## YOUR ASSIGNMENT
Restate verbatim the span of lines below between the line with "Given: Select the audio files music note icon" and the line with "This screenshot has width=750, height=480.", including those two lines, and only that span.

## GIVEN ENTRIES
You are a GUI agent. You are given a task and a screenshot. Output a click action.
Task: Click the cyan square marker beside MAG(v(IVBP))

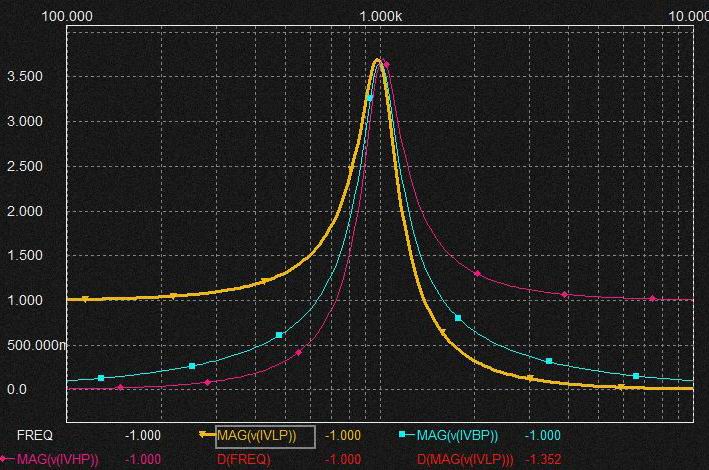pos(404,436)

--

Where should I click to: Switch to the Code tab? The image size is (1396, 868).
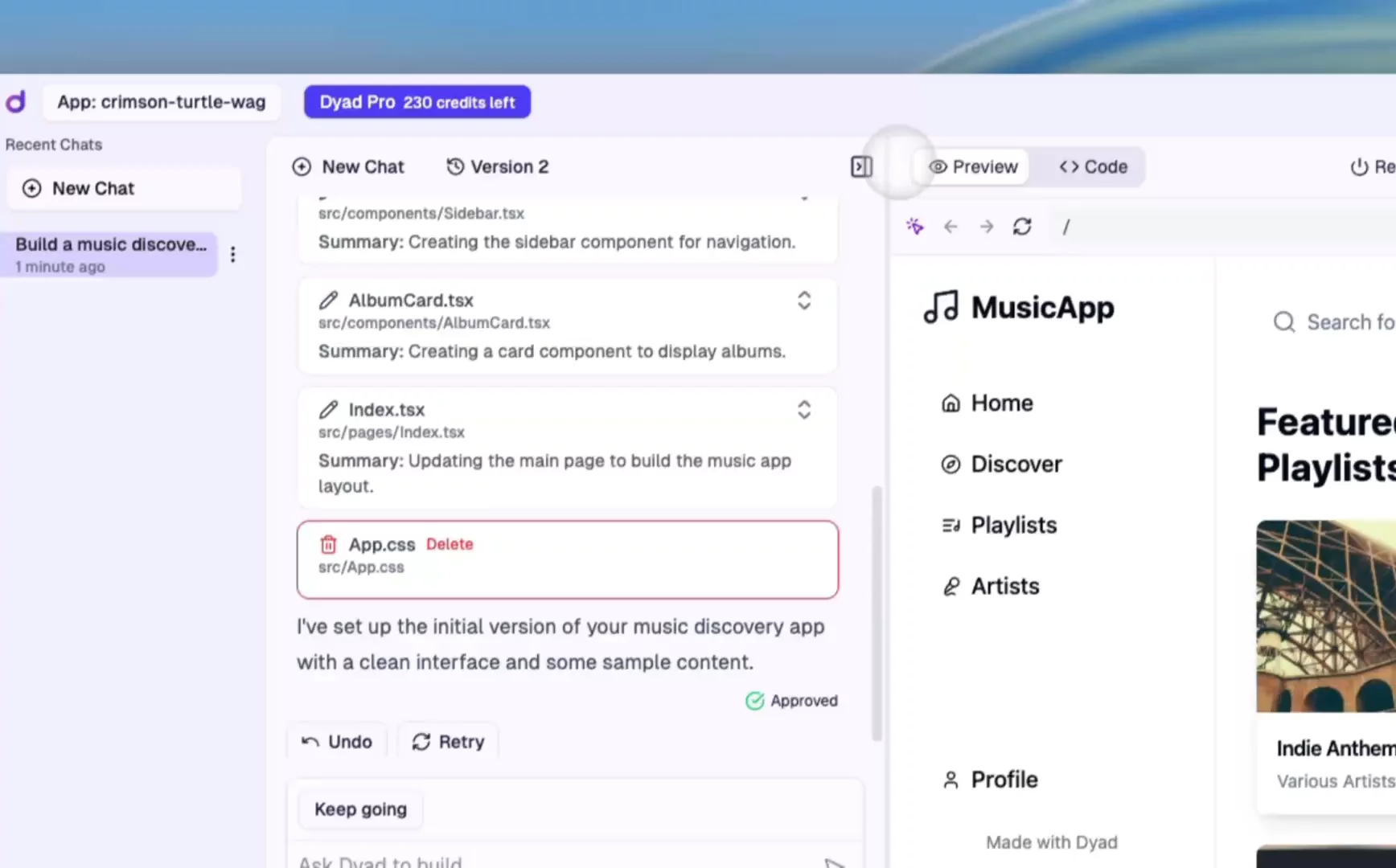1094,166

---

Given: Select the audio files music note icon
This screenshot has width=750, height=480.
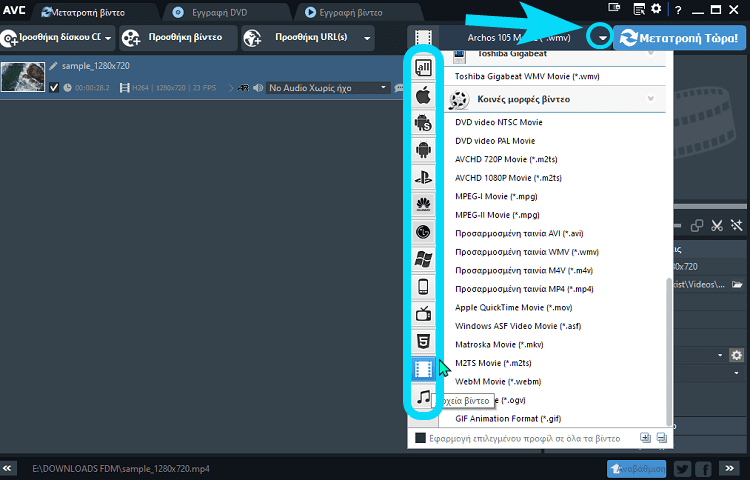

## RESULT
Given: Select the audio files music note icon
This screenshot has width=750, height=480.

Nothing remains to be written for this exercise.